Because of our peculiarly Western way of thinking of ourselves as independent of others, this idea of the culturally shaped mind doesn’t go down very easily. Perhaps the richest and most established vein of cultural psychology — that which compares Western and Eastern concepts of the self — goes to the heart of this problem. Heine has spent much of his career following the lead of a seminal paper published in 1991 by Hazel Rose Markus, of Stanford University, and Shinobu Kitayama, who is now at the University of Michigan. Markus and Kitayama suggested that different cultures foster strikingly different views of the self, particularly along one axis: some cultures regard the self as independent from others; others see the self as interdependent. The interdependent self — which is more the norm in East Asian countries, including Japan and China — connects itself with others in a social group and favors social harmony over self-expression. The independent self — which is most prominent in America — focuses on individual attributes and preferences and thinks of the self as existing apart from the group.

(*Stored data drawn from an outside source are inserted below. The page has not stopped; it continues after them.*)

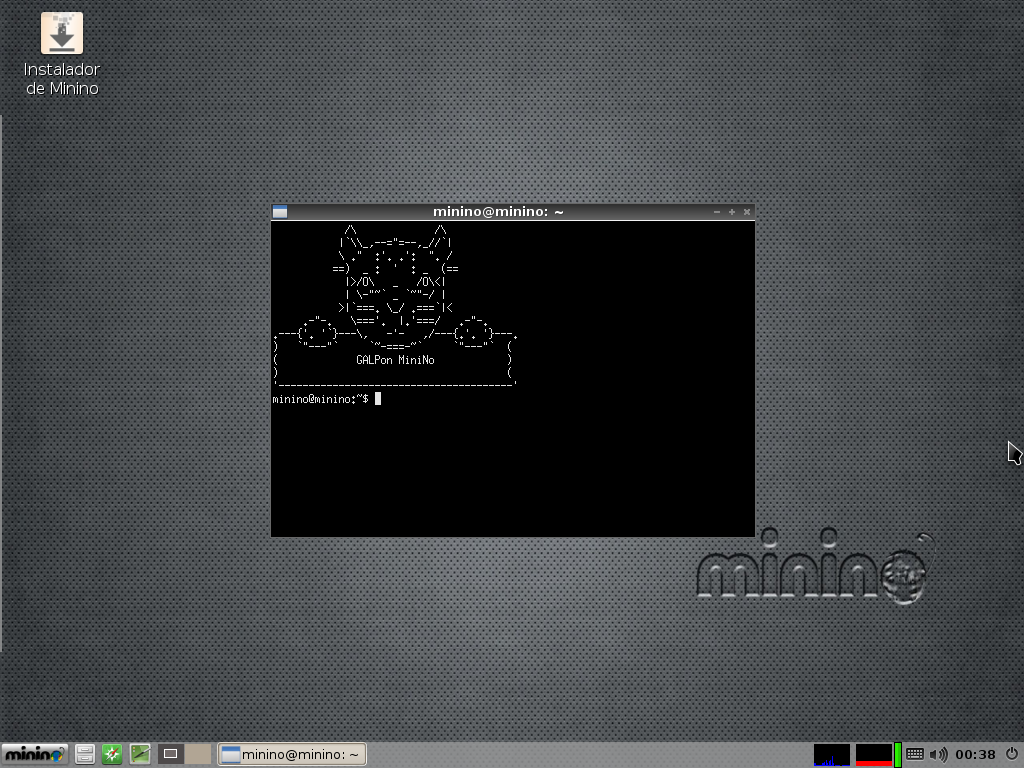Click the clock showing 00:38

pyautogui.click(x=975, y=754)
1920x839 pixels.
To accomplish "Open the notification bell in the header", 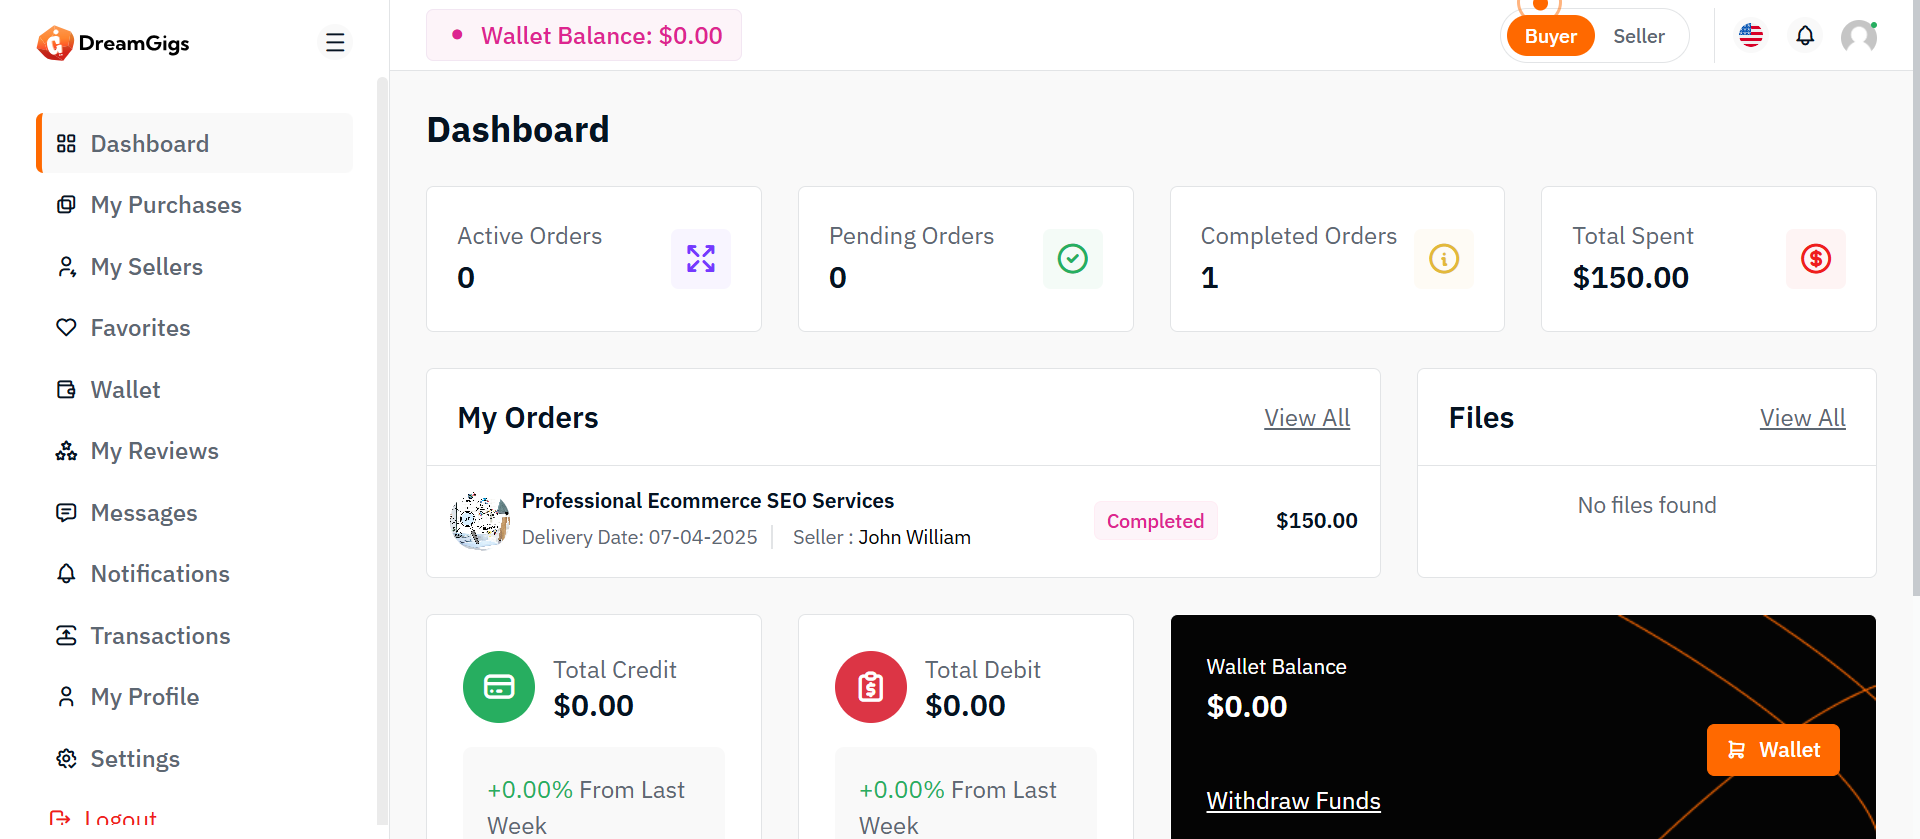I will click(1805, 36).
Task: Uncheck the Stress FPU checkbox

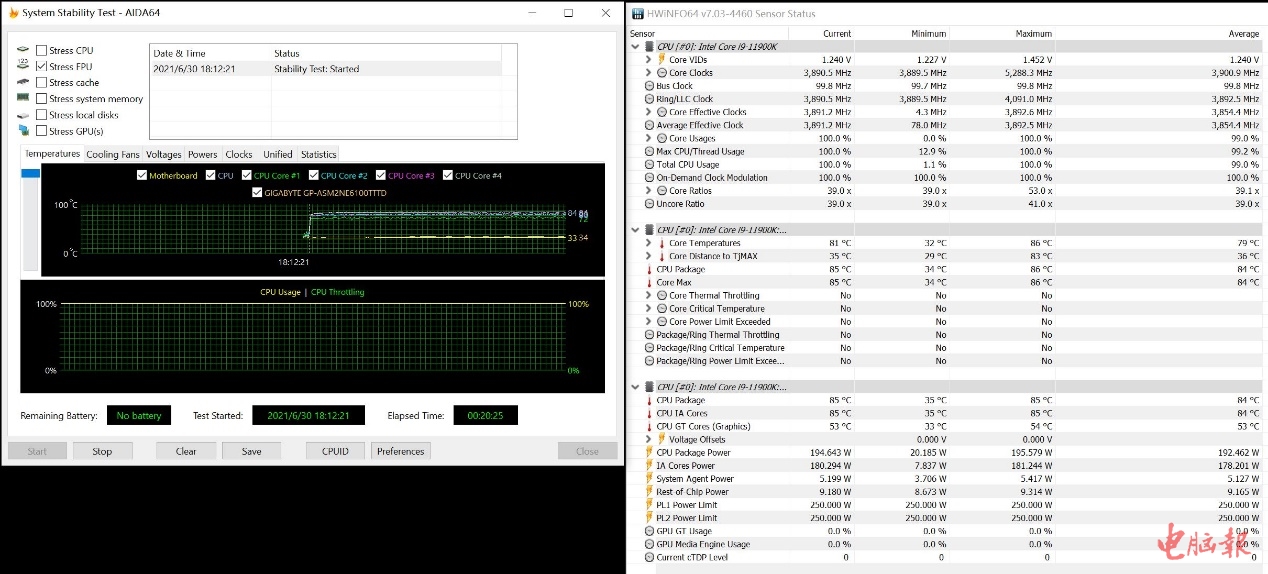Action: (41, 66)
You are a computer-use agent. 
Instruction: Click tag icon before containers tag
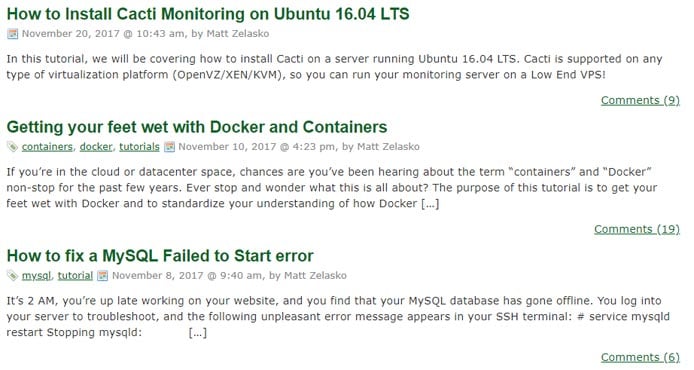[x=12, y=146]
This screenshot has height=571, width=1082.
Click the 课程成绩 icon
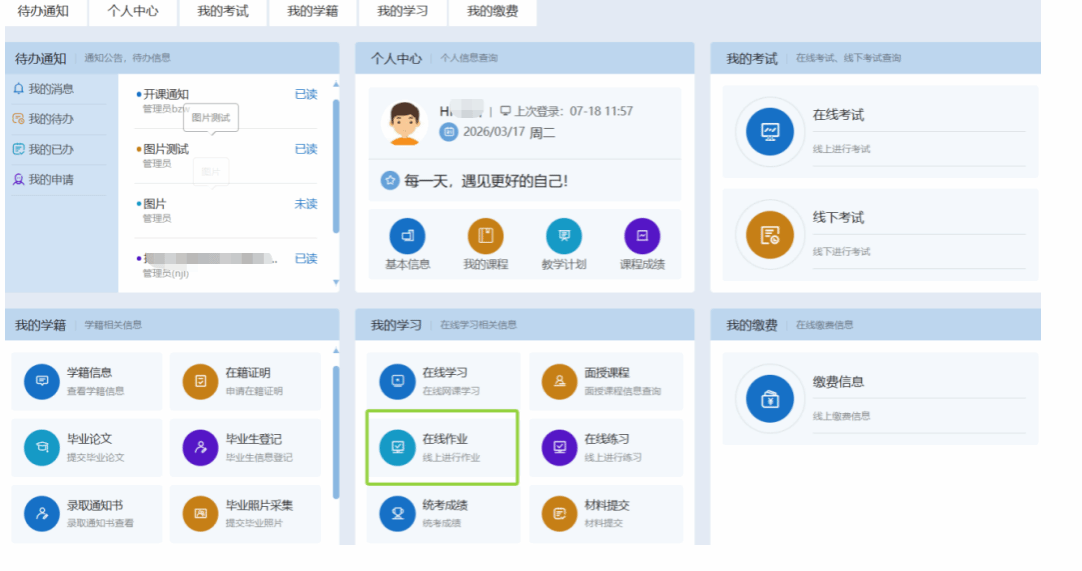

The classic “rod and frame” task: Is the line in the center vertical?

rod-frame-tet.gifslide_5.jpg

1-rod-and-frame-test.jpg

That we in the West develop brains that are wired to see ourselves as separate from others may also be connected to differences in how we reason, Heine argues. Unlike the vast majority of the world, Westerners (and Americans in particular) tend to reason analytically as opposed to holistically. That is, the American mind strives to figure out the world by taking it apart and examining its pieces. Show a Japanese and an American the same cartoon of an aquarium, and the American will remember details mostly about the moving fish while the Japanese observer will likely later be able to describe the seaweed, the bubbles, and other objects in the background. Shown another way, in a different test analytic Americans will do better on something called the “rod and frame” task, where one has to judge whether a line is vertical even though the frame around it is skewed. Americans see the line as apart from the frame, just as they see themselves as apart from the group.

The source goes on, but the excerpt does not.